Let me present a parallel. Pretend that two mutually unfriendly people are neighbors living in the same apartment building in Britain during Hitler's bombing raids in 1940. A bomb explodes upon the building so as to cause all possible exits to cave in while destroying the wall that separates the neighbors. They are, in effect, forced to share the same living space and work alongside each other in an attempt to tunnel themselves out despite (in this scenario) a mutual dislike.
Does this, then, justify one of the killing the other because of the inconvenience thereby caused, despite the fact that neither one of them had caused it, or would it not instead be justice to demand, upon reaching freedom, that the Nazi air marshal who had commanded the raid to occur be tried as a war criminal? (I know this is an immensely unlikely scenario, but so is rape, and both are possible. And the circumstances here are comparable to those of a pregnancy by rape.)
On the life endangerment issue: No individual is obliged to sacrifice his/her life to save the life of another. Thus, when it can be medically proved that the life of the mother is in fact substantially endangered by a pregnancy (what constitutes "substantial endangerment" is a matter for medical science to define via conclusions drawn from empirical observation), then an abortion can be undertaken as a last resort.
But the only situation in which it is possible to advocate legal abortion and remain loyal to the principle of individual rights, and it is not a typical situation. Rather, it is an emergency, occurrences of which sort are addressed by Ayn Rand in the essay, "The Ethics of Emergencies," in The Virtue of Selfishness.
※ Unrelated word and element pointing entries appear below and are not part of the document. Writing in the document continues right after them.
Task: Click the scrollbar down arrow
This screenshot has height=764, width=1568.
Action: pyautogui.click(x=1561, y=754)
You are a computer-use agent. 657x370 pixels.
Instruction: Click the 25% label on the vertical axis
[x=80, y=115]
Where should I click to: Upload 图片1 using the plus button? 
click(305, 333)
Rand writes that emergencies are exceptions to the rule, and are not the normal state of human existence, or of ethical human relations. To say that some extreme action may be permissible in an emergency is not to extend that permissibility to the realm of normal human existence as addressed by the fundamentals of ethics.
So, simply because an abortion might be justified as a last resort in some very unusual circumstances, this does not at all justify the general legalization of abortion, especially given the fact that the majority of abortions occur simply because a woman had undertaken indiscriminate sexual relations and does not wish to incur the objective consequences of such acts: namely, pregnancy and the obligation to bring up a child.
I don't expect to see our friends on the left address these issues. They are hard cases and point to the fact that the vast majority of abortions are not hard cases. Most abortions are done because the pregnancy is inconvenient for the woman. That inconvenience takes many forms (for example, the woman is in school or the father of the child isn't her husband, i.e., an affair), but as the post shows, these inconveniences don't justify killing a baby.